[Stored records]
------------------------------------------------------------------------
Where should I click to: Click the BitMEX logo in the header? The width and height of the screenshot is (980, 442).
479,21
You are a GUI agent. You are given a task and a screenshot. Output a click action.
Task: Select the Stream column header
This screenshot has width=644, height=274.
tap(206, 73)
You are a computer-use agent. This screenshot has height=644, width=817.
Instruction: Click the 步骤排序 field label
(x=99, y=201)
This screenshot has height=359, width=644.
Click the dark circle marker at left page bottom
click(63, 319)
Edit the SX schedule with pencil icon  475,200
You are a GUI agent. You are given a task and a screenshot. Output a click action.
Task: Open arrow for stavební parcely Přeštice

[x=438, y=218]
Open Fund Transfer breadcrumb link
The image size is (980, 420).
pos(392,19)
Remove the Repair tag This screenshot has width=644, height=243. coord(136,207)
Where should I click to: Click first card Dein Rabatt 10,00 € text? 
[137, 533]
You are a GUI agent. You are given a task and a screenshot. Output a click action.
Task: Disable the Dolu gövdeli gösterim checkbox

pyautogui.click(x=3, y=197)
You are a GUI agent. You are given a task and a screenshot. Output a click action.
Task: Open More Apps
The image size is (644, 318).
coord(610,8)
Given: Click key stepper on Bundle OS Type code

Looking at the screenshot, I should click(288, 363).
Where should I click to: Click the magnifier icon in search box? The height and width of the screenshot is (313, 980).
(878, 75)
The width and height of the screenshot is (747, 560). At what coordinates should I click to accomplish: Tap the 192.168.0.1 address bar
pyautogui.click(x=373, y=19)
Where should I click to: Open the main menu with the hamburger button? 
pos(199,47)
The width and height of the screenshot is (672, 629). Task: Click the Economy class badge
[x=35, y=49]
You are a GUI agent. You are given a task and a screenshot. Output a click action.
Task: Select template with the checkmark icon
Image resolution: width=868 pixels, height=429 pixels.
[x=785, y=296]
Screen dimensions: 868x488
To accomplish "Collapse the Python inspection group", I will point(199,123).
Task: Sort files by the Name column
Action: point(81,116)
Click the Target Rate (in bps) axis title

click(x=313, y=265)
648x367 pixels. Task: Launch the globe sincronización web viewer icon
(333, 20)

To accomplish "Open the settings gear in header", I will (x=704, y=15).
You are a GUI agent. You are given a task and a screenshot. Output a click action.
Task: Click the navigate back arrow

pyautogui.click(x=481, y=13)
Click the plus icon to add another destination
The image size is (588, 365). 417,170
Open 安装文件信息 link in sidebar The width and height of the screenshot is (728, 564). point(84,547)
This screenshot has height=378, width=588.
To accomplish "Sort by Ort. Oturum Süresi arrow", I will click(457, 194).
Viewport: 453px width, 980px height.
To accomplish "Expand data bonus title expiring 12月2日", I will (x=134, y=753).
------------------------------------------------------------------------
Your objective: Reproduce the data in full. Nothing in it may be altered.

Solution for this exercise:
Where should I click to: Click the BitMEX logo in the header? The width and height of the screenshot is (980, 442).
479,21
You are a GUI agent. You are given a task and a screenshot. Output a click action.
Task: Select the Stream column header
This screenshot has width=644, height=274.
tap(206, 73)
You are a computer-use agent. This screenshot has height=644, width=817.
Instruction: Click the 步骤排序 field label
(x=99, y=201)
This screenshot has height=359, width=644.
Click the dark circle marker at left page bottom
click(63, 319)
Edit the SX schedule with pencil icon  475,200
You are a GUI agent. You are given a task and a screenshot. Output a click action.
Task: Open arrow for stavební parcely Přeštice

[x=438, y=218]
Open Fund Transfer breadcrumb link
The image size is (980, 420).
pos(392,19)
Remove the Repair tag This screenshot has width=644, height=243. coord(136,207)
Where should I click to: Click first card Dein Rabatt 10,00 € text? 
[137, 533]
You are a GUI agent. You are given a task and a screenshot. Output a click action.
Task: Disable the Dolu gövdeli gösterim checkbox

pyautogui.click(x=3, y=197)
You are a GUI agent. You are given a task and a screenshot. Output a click action.
Task: Open More Apps
The image size is (644, 318).
coord(610,8)
Given: Click key stepper on Bundle OS Type code

Looking at the screenshot, I should click(288, 363).
Where should I click to: Click the magnifier icon in search box? The height and width of the screenshot is (313, 980).
(878, 75)
The width and height of the screenshot is (747, 560). At what coordinates should I click to accomplish: Tap the 192.168.0.1 address bar
pyautogui.click(x=373, y=19)
Where should I click to: Open the main menu with the hamburger button? 
pos(199,47)
The width and height of the screenshot is (672, 629). Task: Click the Economy class badge
[x=35, y=49]
You are a GUI agent. You are given a task and a screenshot. Output a click action.
Task: Select template with the checkmark icon
Image resolution: width=868 pixels, height=429 pixels.
[x=785, y=296]
Screen dimensions: 868x488
To accomplish "Collapse the Python inspection group", I will point(199,123).
Task: Sort files by the Name column
Action: point(81,116)
Click the Target Rate (in bps) axis title

click(x=313, y=265)
648x367 pixels. Task: Launch the globe sincronización web viewer icon
(333, 20)

To accomplish "Open the settings gear in header", I will (x=704, y=15).
You are a GUI agent. You are given a task and a screenshot. Output a click action.
Task: Click the navigate back arrow

pyautogui.click(x=481, y=13)
Click the plus icon to add another destination
The image size is (588, 365). 417,170
Open 安装文件信息 link in sidebar The width and height of the screenshot is (728, 564). point(84,547)
This screenshot has height=378, width=588.
To accomplish "Sort by Ort. Oturum Süresi arrow", I will click(457, 194).
Viewport: 453px width, 980px height.
To accomplish "Expand data bonus title expiring 12月2日", I will (x=134, y=753).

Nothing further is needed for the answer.